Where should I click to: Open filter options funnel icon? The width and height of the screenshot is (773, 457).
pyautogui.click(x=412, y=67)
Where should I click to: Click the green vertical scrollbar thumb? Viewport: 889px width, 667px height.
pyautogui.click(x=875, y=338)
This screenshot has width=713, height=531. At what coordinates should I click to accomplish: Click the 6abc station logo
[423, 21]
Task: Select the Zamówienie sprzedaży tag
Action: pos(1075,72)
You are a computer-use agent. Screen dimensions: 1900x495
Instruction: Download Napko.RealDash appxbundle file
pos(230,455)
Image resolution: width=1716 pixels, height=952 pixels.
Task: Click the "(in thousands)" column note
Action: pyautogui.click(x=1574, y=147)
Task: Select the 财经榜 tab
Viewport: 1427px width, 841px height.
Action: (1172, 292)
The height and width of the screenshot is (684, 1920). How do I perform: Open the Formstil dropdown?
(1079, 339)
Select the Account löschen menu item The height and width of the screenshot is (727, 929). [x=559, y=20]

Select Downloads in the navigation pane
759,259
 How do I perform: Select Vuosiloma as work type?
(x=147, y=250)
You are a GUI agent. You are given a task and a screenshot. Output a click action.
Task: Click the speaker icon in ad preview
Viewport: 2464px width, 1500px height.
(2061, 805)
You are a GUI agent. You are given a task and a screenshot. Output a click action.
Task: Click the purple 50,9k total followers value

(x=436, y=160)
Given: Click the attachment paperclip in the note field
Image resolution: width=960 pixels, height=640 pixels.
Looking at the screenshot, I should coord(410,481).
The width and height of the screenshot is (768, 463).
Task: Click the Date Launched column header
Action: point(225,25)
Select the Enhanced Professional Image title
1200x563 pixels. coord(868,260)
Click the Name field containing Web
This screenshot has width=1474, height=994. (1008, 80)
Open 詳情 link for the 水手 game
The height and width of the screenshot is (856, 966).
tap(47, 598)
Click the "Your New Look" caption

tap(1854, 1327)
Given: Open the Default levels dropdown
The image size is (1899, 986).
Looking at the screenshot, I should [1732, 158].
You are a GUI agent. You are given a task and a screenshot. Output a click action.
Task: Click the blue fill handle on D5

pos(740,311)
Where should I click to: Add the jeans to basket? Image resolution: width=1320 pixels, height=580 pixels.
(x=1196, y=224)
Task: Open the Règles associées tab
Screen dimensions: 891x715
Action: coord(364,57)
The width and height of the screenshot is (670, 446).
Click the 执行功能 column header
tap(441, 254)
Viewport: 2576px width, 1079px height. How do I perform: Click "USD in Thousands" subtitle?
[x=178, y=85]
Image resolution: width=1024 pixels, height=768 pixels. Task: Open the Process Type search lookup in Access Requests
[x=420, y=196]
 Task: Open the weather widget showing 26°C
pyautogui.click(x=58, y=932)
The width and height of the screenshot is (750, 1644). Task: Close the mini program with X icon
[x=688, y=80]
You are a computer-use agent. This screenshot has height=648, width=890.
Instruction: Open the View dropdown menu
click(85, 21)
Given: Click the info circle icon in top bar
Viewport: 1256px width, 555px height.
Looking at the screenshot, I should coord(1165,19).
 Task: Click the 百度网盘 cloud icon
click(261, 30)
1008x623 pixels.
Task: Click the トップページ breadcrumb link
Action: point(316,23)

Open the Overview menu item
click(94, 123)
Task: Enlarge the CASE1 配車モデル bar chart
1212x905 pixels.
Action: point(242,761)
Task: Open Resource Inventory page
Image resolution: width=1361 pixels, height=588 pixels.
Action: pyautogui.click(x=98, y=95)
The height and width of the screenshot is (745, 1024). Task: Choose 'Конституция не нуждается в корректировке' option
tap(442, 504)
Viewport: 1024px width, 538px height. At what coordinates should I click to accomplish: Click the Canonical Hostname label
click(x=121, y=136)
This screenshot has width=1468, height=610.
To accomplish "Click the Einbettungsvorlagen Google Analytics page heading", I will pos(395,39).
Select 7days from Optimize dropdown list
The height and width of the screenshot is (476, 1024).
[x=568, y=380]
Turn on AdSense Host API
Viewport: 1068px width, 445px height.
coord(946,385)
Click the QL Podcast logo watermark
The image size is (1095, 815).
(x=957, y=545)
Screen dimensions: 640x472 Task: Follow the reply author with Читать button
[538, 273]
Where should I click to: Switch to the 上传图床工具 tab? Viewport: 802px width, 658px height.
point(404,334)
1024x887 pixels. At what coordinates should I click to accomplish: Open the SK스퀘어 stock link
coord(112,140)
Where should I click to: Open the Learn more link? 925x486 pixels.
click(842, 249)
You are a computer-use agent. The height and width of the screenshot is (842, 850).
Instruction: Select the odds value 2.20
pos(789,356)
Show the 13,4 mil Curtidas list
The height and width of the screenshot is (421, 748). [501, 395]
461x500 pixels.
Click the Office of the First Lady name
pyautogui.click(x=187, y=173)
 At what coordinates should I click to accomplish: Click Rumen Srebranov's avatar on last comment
....
• _Task description_: Find the word "computer" in the entries above and gather every line that holds it.

• _Response below_:
You are a computer-use agent. Screen dimensions: 1900x495
You are a computer-use agent. This screenshot has height=648, width=890.
You are a computer-use agent. The height and width of the screenshot is (842, 850).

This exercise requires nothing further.